Problem:
Exactly the lines from the one with "How do I perform: Select" through the end of the data below must be set down, and no pictures with them.

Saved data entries
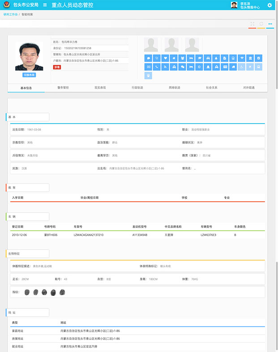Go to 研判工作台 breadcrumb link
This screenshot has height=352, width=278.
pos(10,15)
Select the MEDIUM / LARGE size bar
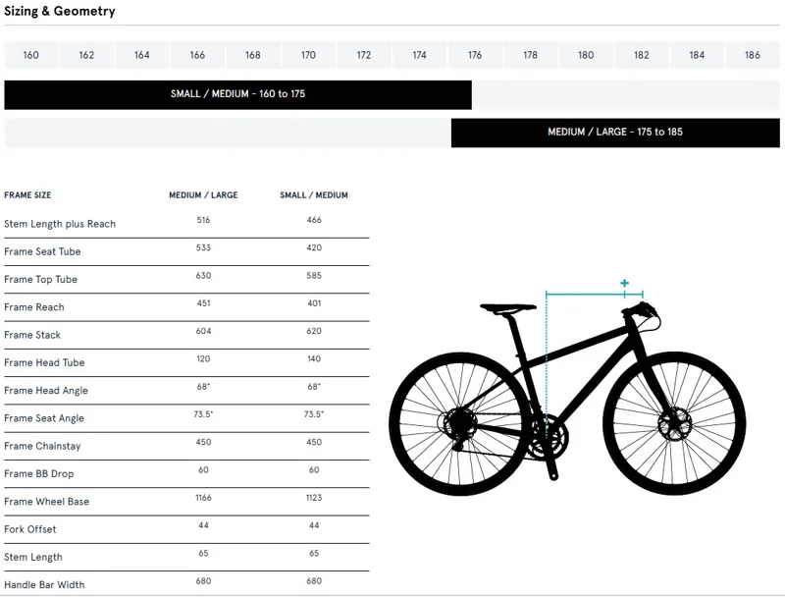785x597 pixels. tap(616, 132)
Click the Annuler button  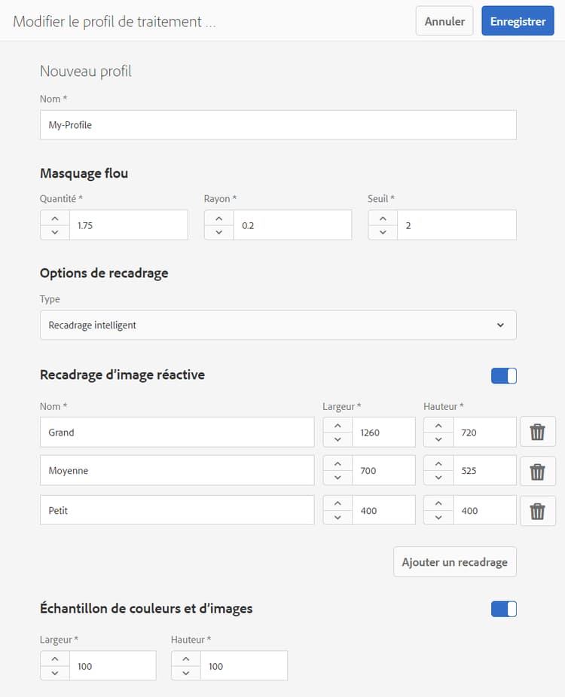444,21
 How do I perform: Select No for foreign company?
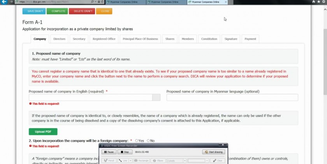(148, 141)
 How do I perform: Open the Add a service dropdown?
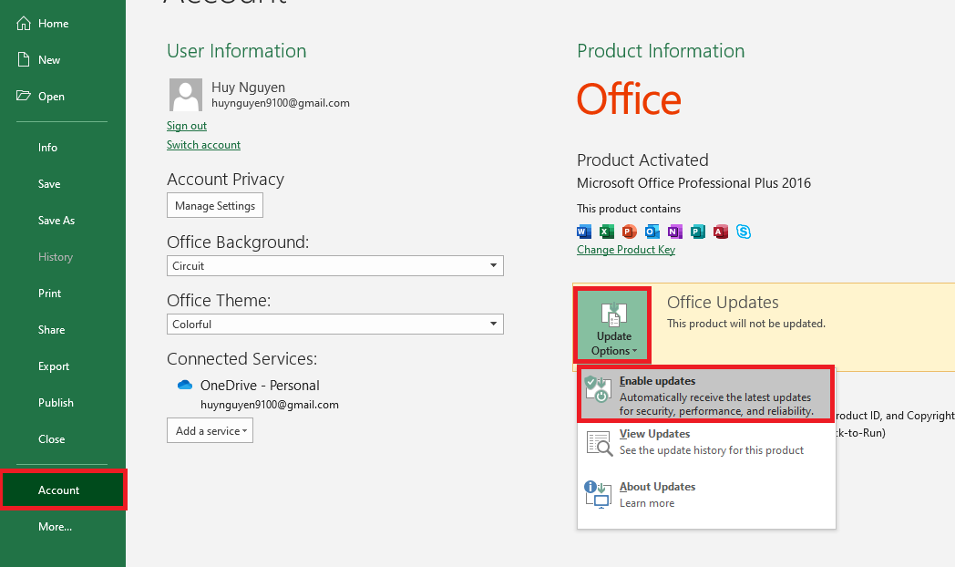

Completed exercise:
 How do I perform: Select No for foreign company?
(148, 141)
 How do I perform: Open the Add a service dropdown?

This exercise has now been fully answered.